Au-delà de cette avancée intéressante, on retiendra surtout le contexte dans lequel se fait le travail visant à aider les victimes de violences sexuelles et conjugales. La ministre LeBel avait formé, l’an dernier, un comité parlementaire réunissant des députées de chacune des formations politiques représentées à l’Assemblée nationale. Outre la ministre elle-même, on retrouve au sein de ce comité Hélène David du Parti libéral, Christine Labrie de Québec solidaire et Véronique Hivon du Parti québécois.

Leur passage à Tout le monde en parle, il y a presque un an, avait été remarqué: il est possible de faire de la politique autrement que de façon bêtement partisane. Le fait que ce soit un sujet sensible et que ce soit quatre femmes qui sont les porteuses de ce dossier n’y est certainement pas étranger.

Les quatre parlementaires étaient d’ailleurs réunies pour la conférence de presse. Elles ont insisté une fois de plus que les travaux de leur comité se faisaient dans un réel esprit de coopération.

À plus de 6000 kilomètres d’ici, en Finlande, Sanna Marin, 34 ans, est officiellement devenue, mardi, la plus jeune chef de gouvernement en exercice sur la planète. Mais le plus remarquable, c’est qu’elle est à la tête d’une coalition de centre-gauche formée de quatre autres partis politiques, tous dirigés par des femmes. Trois des quatre femmes à la tête de ces partis ont aussi moins de 35 ans.

La Finlande fait figure de pionnière dans l’égalité des sexes. En plus d’avoir été le premier pays d’Europe à avoir accordé le droit de vote aux femmes, en 1906, il a vu deux femmes, avant Sanna Marin, occuper la fonction de première ministre. Les deux l’ont été alors qu’une autre femme, Tarja Halonen, était présidente (2000-2012).

La nouvelle première ministre incarne, dit-on, une génération montante de femmes politiques dans ce pays nordique. Née en 1985, Sanna Marin a grandi au sein d’une famille homoparentale, avec sa mère et la conjointe de celle-ci. Elle admet volontiers que ses origines modestes ont contribué à définir son engagement politique et que le contexte familial dans lequel elle a grandi lui a permis de prendre conscience de l’importance de l’égalité, de la justice et des droits de la personne.
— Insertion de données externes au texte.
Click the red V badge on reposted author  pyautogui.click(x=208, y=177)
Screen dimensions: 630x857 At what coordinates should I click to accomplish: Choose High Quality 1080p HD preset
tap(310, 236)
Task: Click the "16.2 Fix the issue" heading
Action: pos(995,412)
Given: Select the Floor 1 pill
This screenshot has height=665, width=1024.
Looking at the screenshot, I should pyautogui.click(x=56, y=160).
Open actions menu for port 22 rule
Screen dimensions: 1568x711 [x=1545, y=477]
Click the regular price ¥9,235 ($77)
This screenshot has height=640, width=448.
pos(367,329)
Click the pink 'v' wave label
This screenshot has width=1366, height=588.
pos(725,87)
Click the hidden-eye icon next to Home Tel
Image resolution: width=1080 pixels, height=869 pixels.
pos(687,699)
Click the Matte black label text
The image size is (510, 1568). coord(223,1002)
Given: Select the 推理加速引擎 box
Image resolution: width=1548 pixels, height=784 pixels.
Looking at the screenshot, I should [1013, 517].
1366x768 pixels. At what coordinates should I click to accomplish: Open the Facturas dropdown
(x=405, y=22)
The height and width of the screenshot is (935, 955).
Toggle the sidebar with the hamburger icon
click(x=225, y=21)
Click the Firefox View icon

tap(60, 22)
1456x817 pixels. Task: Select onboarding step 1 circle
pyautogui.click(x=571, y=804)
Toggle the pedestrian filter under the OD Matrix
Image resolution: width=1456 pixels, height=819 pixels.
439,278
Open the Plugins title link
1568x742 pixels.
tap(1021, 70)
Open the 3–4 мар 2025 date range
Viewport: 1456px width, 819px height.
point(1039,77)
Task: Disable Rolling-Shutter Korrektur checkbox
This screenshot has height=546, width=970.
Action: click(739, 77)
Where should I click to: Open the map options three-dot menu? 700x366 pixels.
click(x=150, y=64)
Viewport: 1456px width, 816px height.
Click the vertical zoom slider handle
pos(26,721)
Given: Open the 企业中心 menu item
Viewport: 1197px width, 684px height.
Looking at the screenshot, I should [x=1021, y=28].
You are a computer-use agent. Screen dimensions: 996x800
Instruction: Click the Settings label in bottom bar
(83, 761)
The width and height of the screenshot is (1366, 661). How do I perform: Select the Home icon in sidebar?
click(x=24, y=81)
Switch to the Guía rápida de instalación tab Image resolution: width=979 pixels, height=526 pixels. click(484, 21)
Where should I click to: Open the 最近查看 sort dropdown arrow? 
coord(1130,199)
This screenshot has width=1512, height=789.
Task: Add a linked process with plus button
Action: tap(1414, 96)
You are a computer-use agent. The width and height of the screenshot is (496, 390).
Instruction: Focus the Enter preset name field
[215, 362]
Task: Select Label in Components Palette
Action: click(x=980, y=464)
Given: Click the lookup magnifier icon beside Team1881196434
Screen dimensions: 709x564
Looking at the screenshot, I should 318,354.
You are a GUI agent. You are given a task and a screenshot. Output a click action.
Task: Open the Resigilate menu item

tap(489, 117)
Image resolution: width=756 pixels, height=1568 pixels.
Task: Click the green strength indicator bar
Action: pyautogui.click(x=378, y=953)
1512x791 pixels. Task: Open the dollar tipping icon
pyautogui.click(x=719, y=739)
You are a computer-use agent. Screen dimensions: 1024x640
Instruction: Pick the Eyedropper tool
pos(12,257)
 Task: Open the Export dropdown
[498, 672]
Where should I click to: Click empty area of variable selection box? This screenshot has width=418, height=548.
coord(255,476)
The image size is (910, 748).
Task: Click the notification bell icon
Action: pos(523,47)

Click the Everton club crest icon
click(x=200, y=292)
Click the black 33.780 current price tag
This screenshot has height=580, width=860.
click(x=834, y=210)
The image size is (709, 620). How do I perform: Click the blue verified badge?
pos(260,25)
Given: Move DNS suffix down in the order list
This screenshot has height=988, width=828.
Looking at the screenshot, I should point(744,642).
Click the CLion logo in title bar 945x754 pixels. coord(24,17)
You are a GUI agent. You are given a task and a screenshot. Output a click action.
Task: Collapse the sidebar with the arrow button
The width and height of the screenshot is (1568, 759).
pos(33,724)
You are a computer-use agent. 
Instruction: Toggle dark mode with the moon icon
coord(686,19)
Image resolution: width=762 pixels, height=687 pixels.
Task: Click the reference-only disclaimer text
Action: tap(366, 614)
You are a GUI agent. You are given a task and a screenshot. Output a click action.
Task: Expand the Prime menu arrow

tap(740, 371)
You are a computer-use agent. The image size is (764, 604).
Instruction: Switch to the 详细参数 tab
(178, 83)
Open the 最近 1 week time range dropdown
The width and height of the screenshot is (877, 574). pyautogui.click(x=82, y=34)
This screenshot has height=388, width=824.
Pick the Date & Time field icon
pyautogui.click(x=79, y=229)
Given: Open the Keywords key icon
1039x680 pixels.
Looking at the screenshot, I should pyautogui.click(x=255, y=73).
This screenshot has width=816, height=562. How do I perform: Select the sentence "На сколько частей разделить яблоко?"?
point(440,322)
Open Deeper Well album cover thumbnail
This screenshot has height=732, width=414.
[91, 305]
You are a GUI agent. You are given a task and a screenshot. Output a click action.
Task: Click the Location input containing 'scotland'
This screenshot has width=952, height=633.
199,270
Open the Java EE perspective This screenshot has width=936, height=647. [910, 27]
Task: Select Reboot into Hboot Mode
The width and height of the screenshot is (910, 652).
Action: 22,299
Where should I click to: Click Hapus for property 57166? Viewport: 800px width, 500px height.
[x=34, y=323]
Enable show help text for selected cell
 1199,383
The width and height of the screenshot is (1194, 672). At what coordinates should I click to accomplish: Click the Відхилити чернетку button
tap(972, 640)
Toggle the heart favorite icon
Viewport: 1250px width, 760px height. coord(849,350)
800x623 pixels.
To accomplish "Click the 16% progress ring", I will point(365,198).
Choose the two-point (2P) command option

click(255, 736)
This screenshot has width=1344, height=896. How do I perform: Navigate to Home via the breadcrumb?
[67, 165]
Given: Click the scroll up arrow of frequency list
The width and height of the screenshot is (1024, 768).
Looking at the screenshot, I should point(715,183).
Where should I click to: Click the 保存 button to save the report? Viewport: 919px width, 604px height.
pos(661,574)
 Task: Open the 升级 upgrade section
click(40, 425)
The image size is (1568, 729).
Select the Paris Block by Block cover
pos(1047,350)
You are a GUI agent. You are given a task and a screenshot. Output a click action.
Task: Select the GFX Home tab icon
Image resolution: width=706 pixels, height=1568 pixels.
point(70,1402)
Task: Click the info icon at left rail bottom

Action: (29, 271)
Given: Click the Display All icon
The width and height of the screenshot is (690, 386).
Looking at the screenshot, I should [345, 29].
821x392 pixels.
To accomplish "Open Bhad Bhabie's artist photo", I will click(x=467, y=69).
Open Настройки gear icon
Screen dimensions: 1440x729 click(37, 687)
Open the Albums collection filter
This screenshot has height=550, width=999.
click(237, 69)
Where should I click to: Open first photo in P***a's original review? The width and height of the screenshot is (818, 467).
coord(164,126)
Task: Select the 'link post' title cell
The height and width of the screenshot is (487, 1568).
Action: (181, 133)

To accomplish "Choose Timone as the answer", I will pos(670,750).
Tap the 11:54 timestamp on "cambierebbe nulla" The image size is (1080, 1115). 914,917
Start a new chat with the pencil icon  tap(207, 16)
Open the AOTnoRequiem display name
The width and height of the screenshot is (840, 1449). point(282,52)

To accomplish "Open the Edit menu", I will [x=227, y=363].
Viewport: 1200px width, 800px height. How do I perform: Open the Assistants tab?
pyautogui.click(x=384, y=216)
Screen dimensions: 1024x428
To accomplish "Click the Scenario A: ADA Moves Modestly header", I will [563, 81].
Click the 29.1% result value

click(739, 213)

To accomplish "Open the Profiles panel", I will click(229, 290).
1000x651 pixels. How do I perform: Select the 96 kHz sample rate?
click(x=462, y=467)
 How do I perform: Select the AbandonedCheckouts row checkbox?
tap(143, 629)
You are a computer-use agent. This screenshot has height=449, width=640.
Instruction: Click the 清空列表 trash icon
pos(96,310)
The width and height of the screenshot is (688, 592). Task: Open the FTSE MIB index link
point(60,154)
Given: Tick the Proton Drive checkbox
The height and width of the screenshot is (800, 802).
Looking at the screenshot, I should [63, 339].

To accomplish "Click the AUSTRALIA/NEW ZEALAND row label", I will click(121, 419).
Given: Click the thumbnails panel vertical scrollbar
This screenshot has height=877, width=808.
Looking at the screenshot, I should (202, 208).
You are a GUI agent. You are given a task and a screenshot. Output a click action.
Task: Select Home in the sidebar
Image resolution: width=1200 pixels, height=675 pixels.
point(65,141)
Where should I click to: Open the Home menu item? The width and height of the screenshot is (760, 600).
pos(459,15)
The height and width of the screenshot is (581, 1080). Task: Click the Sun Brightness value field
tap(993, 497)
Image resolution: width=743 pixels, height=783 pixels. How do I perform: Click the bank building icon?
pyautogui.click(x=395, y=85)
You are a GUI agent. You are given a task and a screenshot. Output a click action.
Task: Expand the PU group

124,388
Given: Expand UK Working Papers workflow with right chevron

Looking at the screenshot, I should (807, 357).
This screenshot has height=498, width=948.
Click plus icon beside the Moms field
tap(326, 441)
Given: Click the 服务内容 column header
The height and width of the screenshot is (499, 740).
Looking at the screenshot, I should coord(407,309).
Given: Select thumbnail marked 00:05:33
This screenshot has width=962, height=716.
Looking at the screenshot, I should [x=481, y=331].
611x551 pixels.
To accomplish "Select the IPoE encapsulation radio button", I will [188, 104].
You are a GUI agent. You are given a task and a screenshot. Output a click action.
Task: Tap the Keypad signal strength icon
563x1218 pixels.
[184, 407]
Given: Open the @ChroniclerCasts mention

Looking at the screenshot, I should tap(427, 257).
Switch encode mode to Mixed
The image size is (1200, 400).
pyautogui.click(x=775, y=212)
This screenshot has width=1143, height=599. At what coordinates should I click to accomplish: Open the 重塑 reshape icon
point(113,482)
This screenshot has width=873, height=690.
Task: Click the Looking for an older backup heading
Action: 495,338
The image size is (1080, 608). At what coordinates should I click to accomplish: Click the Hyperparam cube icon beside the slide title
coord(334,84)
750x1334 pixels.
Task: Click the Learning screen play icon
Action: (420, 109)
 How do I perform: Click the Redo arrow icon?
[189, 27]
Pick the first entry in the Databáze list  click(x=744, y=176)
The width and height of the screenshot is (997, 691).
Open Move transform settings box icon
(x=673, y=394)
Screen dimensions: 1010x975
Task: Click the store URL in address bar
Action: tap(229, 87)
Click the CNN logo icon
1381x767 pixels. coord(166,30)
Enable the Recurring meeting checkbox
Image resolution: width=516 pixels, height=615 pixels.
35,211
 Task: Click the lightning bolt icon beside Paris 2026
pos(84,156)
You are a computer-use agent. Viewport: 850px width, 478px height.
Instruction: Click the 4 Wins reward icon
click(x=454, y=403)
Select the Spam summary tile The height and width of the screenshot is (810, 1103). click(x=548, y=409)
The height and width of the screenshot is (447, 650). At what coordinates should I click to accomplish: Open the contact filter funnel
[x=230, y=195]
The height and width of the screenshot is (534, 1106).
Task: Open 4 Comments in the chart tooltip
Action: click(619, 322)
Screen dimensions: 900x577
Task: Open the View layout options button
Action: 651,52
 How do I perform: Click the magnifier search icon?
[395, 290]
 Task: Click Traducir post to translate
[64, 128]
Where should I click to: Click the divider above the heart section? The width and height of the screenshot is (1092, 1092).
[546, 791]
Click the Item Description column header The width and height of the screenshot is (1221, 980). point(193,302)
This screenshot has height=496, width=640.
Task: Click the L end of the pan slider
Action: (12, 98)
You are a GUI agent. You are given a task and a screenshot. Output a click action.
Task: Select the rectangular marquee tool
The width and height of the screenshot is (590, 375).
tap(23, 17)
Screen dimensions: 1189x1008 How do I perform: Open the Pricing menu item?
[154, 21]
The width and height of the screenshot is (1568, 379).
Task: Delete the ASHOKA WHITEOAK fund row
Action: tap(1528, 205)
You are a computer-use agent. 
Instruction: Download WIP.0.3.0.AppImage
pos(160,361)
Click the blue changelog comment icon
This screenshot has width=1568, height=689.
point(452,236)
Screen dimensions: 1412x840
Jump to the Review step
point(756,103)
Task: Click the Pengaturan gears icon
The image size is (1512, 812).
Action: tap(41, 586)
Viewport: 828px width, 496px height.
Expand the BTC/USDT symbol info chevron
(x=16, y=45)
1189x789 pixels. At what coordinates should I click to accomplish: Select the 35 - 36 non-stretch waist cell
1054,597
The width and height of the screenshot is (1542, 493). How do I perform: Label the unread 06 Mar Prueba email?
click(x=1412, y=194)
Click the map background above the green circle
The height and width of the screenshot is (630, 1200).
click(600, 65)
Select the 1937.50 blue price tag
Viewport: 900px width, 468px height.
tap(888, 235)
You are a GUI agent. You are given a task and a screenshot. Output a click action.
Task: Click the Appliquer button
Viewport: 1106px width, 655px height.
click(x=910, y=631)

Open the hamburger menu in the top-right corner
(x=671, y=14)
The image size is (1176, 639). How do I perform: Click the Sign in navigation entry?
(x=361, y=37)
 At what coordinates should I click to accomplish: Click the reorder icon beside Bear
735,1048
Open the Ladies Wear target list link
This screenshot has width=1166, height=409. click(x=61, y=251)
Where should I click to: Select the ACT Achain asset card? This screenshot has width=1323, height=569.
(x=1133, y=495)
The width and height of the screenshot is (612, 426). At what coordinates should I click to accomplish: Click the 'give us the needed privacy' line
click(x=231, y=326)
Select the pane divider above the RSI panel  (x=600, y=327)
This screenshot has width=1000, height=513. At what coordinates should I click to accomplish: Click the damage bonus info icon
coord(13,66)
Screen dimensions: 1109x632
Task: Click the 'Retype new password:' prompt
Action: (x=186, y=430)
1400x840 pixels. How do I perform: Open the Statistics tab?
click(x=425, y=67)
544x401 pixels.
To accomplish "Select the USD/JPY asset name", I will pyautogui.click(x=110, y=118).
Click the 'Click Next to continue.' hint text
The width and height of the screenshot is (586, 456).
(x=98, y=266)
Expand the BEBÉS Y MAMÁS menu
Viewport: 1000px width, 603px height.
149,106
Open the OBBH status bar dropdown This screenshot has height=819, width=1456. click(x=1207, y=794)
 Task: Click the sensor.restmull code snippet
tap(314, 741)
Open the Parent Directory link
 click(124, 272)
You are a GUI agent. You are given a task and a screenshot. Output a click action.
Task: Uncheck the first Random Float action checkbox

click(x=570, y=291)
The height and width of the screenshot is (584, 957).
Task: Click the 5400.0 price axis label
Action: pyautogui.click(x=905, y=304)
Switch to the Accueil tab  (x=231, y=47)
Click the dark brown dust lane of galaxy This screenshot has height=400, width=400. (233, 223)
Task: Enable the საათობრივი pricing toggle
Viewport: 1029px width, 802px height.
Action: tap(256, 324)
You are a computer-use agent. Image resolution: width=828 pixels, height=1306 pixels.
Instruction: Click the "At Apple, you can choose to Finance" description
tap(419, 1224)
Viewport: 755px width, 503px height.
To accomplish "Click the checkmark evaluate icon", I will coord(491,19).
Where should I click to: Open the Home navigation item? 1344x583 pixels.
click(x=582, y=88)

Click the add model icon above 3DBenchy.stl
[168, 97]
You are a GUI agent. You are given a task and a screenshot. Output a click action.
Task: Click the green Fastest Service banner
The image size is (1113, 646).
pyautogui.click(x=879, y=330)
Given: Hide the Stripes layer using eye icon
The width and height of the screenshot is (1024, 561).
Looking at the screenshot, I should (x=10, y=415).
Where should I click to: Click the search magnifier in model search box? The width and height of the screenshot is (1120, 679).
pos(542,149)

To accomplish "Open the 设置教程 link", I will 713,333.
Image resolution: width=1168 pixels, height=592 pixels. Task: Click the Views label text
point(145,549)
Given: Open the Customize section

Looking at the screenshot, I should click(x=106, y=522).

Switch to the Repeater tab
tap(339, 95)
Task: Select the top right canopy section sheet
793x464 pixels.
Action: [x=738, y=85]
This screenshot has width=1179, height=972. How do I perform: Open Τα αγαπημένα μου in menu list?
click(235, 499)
Il faut souhaiter que le fait que l’actualité soit ponctuée d’exemples forts de la présence féminine en politique puisse être un facteur qui incitera davantage de femmes à s’y lancer. Une bonne majorité des exemples féminins que l’on voit beaucoup ces temps-ci – de Marguerite Blais à Nancy Pelosi, en passant par Angela Merkel, Chrystia Freeland, Danielle McCann, Elisabeth Warren ou Alexandria Ocasio-Cortez, pour ne nommer que celles-là – sont certainement des modèles inspirants.

Des modèles qui démontrent assez clairement qu’on peut faire de la politique autrement.